Next up was New Brooklyn, a difficult drama about survival. Marta (Blanca Lewin, who is a huge star in her native Chile) has moved to New York to be an actress. She hasn't had much luck, and is all alone save for her roommate (and that's not so great, given what her brother Eddie does to Marta). She begs her boyfriend Alvaro to move up to New York with her, and eventually he does, just to break up with her. Meanwhile she does get work on a really shitty movie. The director's an asshole who always wants her to show a little more flesh. But one of the producers, Brad, is really nice and she's maybe falling in love with him. But as the city, Eddie, Alvaro, and life in general dumps more and more on her (her check from the movie bounces, making her lose her chance at her own apartment), she learns to find some inner strength and fight back. The scene where she gets some revenge (real and symbolic) on a subway thug drew cheers, and things might just start going her way. But this isn't a happy movie, and there isn't a happy ending for her. A downer of a story, but well made and well acted, especially by Blanca Lewin.

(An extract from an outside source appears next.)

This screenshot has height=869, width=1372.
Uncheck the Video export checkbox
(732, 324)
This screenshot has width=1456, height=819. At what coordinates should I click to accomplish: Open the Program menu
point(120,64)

And after that, I finished the night with a sick, bloody werewolf womedy, Audie and the Wolf. Actually, werewolf is the wrong term, this is a were-man movie. The star is a kind wolf, the pet of a wise old Indian. However, on a full moon he turns into a bloodthirsty human. In his human form, he has no memories and is motivated only by a hunger for meat. When the feds surround and kill his Indian master, he's on his own, and wouldn't you know it, there's a full moon tonight. He's picked up by a Hollywood starlet (still in wolf form), whom he promptly kills that night (when he changes to human form). But she doesn't stay dead. Yeah, his victims become zombies. And as the body count rises, the basement starts to get crowded. Now I need to introduce Audie. She's a punk girl who works for a grocery delivery company. He calls (barely remembering how to use the phone) and asks for a delivery of meat. Somehow she shows up, although neither he nor her know the address (yeah, there are a few plot holes). There is immediate chemistry, and they fall in love--so sweet. But, of course, the body count rises (the starlet's agent, director, gardener, etc. show up, and all die). Audie brings in a psychic and a priest to try and understand his curse--they end up eaten as well. Lots of blood, and lots of laughs. Best line: "If she didn't want to be eaten, she shouldn't have been made out of meat!" I loved it.
And that was last Saturday at Cinequest. And I'm way behind in my reviews.